[Extract to read]
## Start

I just love this thread!


----------



## Snoopy’s mom (Jan 10, 2022)

Thank you for keeping up to date on the progress, and the lovely, stunning photographs!


----------



## TheLastGreen (Jan 13, 2022)

A sunset


A spotted harlequin snake


Some big dapper birds (wearing 1800 regalia)




Everything rusts here, these nails were in for 2 days?



A lesser thick tail scorpion


A small cow


A cute little angulate (picture taken by someone else close to where I found Jerome)


Insulation and walls are coming up. The copper has been solderd and the plumming is in. The electricity is also in



A panorama of the inside of the house


----------



## jeff kushner (Jan 18, 2022)

Checking in with my brother from the other side....and his yard full of things that want to kill you<LOL>! The house looks great!! You are moving quickly!

......and while there seems to be some concern for it being perfectly level......no worries mate, we know you guys are all bout 1/8th a bubble out anyway so in way, it's "compensating".....teasing of course....

Thanks for loving the camera and taking the time to post! 



jeff


----------



## TheLastGreen (Jan 22, 2022)

It's going good @jeff kushner ! (sorry for the late reply, things have been going crazy over here)
Lots of progress!
Stairs going up




Ramp going up



Ramps finshed


Toilet in


Doors in (The one in the bathroom is a sliding door, that closes automatically)



The outside of the house is painted (I think it came out good!)




View from the porch


----------



## MenagerieGrl (Jan 22, 2022)

Wow, you are really making progress, looks nice.
So, I see some white piping protruding out of the house, Is that for the black water? 
Has there, or is there a Septic system going to, or is installed with a drain field?
And what do you do for Potable water? A Well?


----------



## TheLastGreen (Jan 22, 2022)

I forgot to post that, in the beginning we burried a JoJo tank. 
So the pipe behind the house is for the toilet/graywater, it flows along a certain gradient beneath the ground and reaches the tank, from outside the tank a small pipe flows, the area around it (cylindrically) has small stones and rocks, so that the clean water can flow out and drain in the ground. (The septic tank is burried with the drain pipe)
The water comes from a borehole, the problem is that the area is sandy, so the hole collapses, so they solidified the sides with a certain type of glue. But it has happened that the water hole gets plugged by the glue aswell.

## End

[What you will do]
A) In the house-building thread, what kind of door was put in the bathroom?
B) Could you print the part of the thread between "## MenagerieGrl (Jan" and "a drain field?", inclusive?
Use only the thread to answer.

[Data segment]
## Start

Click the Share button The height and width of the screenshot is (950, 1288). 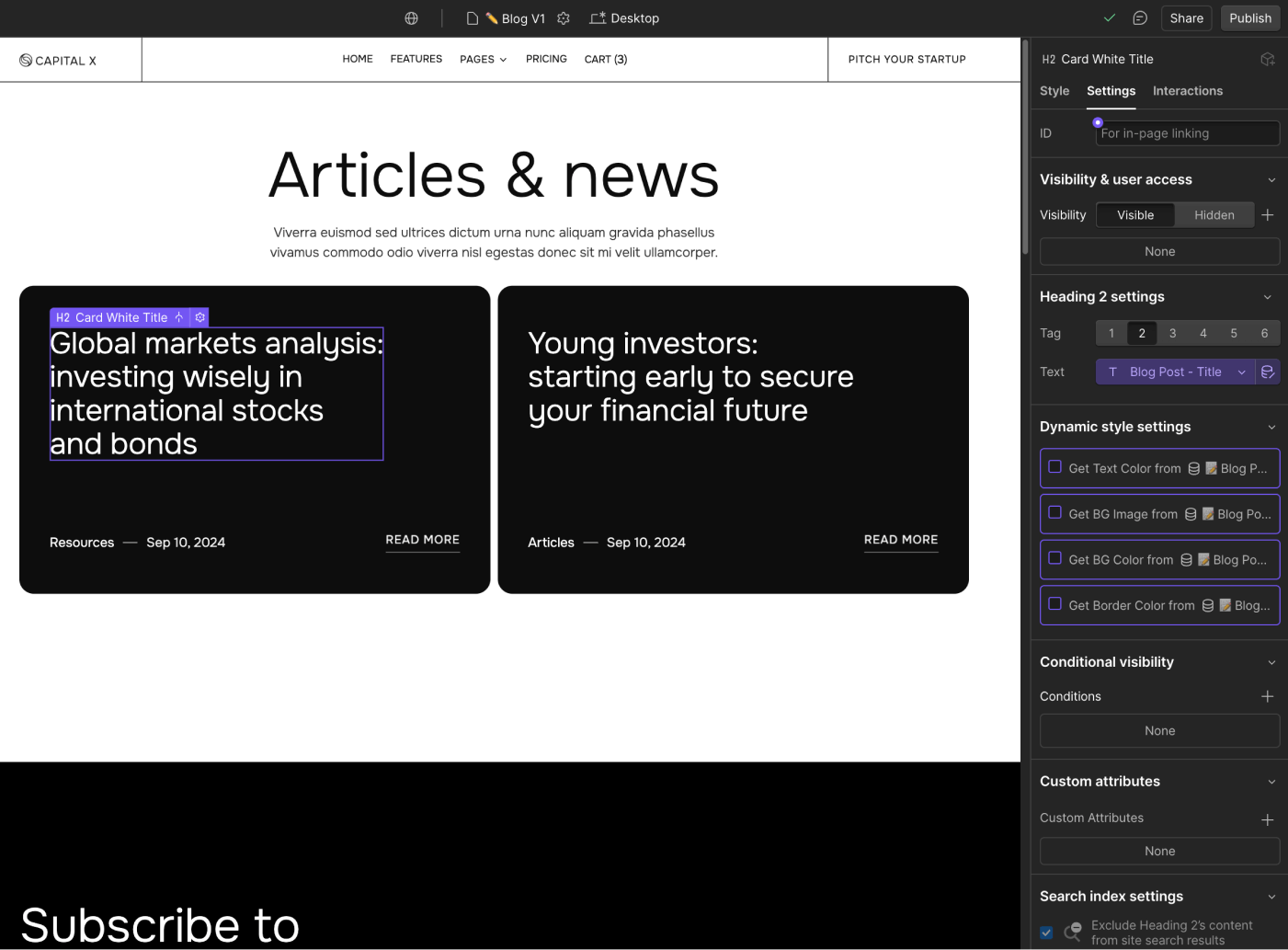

## End

[Answer set]
A) A sliding door that closes automatically.

B)
## MenagerieGrl (Jan 22, 2022)

Wow, you are really making progress, looks nice.
So, I see some white piping protruding out of the house, Is that for the black water? 
Has there, or is there a Septic system going to, or is installed with a drain field?